Phil Flynn is writer of The Energy Report, a daily market commentary discussing oil, the Middle East, American government, economics, and their effects on the world's energies markets, as well as other commodity markets. Contact Mr. Flynn at (888) 264-5665
The vaccine news probably reduces the chances of a shock and awe production cut, but the market fully expects that the group will extend their cuts beyond January into the new year. If the group fails to agree to that, the oil curve front end could be at risk. Yet, at the same time, it might recover if it is viewed that OPEC Plus has more confidence about demand. However, with more lockdowns on the horizon, it is unlikely that OPEC Plus can afford to be that optimistic. Our take is that oil is near the low for the season, and the rally strength will largely depend on today’s decision.
Reuters reports in an exclusive that OPEC and its allies have revised oil demand scenarios for 2021 with demand seen weaker than previously anticipated, a confidential document seen by Reuters shows. This supports the case for a tighter supply policy next year. OPEC Plus is leaking.
Geopolitical risk factors may also be in play. MarketWatch reported that, “Top advisers talked President Donald Trump out of launching a military strike against Iran’s nuclear facilities last week, the New York Times reported Monday night. Trump sought offensive options that the U.S. could take in the coming weeks, the Times reported. Still, senior advisers recommended against a military strike that they warned could spark a wider, regional conflict. Last week, the United Nations Atomic Agency said Iran was stockpiling nuclear material significantly beyond what was allowed in the 2015 nuclear agreement, which Trump withdrew the U.S. from in 2018.
The Wall Street Journal reports that President Trump is expected to order the Pentagon to withdraw more Iraq and Afghanistan forces, “furthering his promise to end U.S. involvement in world conflicts and defying many Republicans who believe a precipitous withdrawal would amount to a strategic stumble. The orders, which could come by Tuesday, would call for the U.S. military to draw down the number of troops in both countries to roughly 2,500 each by January 15, five days before President-elect Joe Biden’s inauguration. The Pentagon’s Joint Staff is expected to deliver the order in the coming days to U.S. Central Command, which is responsible for U.S. military operations in the Middle East and Afghanistan. Military planners there will draft the specifics of those plans.” There are currently about 5,000 troops in Afghanistan and more than 3,000 in Iraq. There are no current plans to draw down the force of about 1,000 troops from Syria, officials say.

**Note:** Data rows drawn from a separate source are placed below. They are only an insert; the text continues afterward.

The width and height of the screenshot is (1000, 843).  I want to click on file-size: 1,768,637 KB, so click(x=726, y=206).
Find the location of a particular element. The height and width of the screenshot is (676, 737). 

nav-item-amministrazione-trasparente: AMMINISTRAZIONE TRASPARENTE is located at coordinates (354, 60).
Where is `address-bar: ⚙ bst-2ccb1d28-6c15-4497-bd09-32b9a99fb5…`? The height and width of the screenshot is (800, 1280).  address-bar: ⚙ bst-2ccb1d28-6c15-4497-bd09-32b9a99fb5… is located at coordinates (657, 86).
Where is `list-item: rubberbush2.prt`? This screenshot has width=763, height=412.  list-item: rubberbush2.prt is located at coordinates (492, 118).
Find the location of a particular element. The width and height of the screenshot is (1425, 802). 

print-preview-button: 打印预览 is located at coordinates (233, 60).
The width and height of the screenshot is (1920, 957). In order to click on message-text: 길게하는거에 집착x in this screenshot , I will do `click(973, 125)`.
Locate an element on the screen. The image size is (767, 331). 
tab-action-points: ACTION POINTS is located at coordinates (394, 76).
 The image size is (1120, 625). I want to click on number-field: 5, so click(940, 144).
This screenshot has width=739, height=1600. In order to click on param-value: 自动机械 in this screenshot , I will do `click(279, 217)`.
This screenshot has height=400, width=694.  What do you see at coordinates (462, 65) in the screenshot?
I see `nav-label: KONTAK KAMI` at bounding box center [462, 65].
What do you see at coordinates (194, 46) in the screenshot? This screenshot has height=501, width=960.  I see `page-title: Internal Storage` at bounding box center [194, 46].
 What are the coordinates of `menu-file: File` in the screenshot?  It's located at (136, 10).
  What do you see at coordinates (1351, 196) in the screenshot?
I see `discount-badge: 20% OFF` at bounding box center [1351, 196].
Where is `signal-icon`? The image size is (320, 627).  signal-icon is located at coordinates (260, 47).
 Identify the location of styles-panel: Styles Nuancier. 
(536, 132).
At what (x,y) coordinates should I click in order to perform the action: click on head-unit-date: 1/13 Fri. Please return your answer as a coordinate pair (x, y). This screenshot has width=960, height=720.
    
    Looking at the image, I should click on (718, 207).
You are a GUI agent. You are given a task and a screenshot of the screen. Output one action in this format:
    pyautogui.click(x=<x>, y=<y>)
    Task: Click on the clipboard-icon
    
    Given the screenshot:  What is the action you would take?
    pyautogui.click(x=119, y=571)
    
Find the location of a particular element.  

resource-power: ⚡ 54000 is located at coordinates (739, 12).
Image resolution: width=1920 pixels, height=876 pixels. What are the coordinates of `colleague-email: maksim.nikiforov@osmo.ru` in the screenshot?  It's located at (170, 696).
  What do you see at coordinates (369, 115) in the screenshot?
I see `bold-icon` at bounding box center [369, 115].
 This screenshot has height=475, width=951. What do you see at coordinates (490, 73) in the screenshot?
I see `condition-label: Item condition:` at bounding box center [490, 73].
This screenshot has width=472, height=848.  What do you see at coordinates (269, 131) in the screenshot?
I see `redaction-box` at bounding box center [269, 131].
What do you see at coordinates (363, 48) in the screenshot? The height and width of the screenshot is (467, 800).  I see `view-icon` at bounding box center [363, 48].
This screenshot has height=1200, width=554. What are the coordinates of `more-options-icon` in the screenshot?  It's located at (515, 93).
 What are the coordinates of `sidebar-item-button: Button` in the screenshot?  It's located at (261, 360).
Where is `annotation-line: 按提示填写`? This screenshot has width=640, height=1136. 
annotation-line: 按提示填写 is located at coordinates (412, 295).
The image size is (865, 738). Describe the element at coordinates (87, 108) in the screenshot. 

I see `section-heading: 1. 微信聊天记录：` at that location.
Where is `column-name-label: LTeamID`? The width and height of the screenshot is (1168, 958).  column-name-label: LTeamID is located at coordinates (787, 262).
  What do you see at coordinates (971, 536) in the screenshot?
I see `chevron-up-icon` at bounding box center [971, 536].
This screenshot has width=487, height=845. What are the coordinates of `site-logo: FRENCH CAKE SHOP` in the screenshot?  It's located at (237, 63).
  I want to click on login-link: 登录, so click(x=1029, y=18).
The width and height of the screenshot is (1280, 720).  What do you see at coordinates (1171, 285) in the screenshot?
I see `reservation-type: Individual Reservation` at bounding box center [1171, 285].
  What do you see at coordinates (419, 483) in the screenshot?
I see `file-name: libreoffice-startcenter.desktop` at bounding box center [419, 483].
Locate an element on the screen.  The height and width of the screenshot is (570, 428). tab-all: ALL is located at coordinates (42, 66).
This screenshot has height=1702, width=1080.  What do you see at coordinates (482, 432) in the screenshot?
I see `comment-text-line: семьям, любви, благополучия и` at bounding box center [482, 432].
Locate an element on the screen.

Tesla is being added to the S&P 500! Great news for electricity providers! Better open some new nuclear plants to handle the load. Too bad that perhaps the cost of driving a Tesla might not be as cheap as expected. Zerohedge reports that, “Using the Tesla Supercharger network, it is now costlier to recharge your vehicle than it is to gas up at a traditional gas station, according to a new report from Australia-based Which tecCar. The news came as a result of a “recent price increase” to use the Superchargers and – stop us if you have heard this one – “incorrect fuel figures on the Tesla website”. This, of course, puts an end to Tesla’s years long claims that recharging its vehicles offered savings versus traditional internal combustion engine vehicles according to Zerohedge.
Natural gas spike lower is probably overdone. Look for a modest recovery but needs to close 10 higher to reverse the technical damage.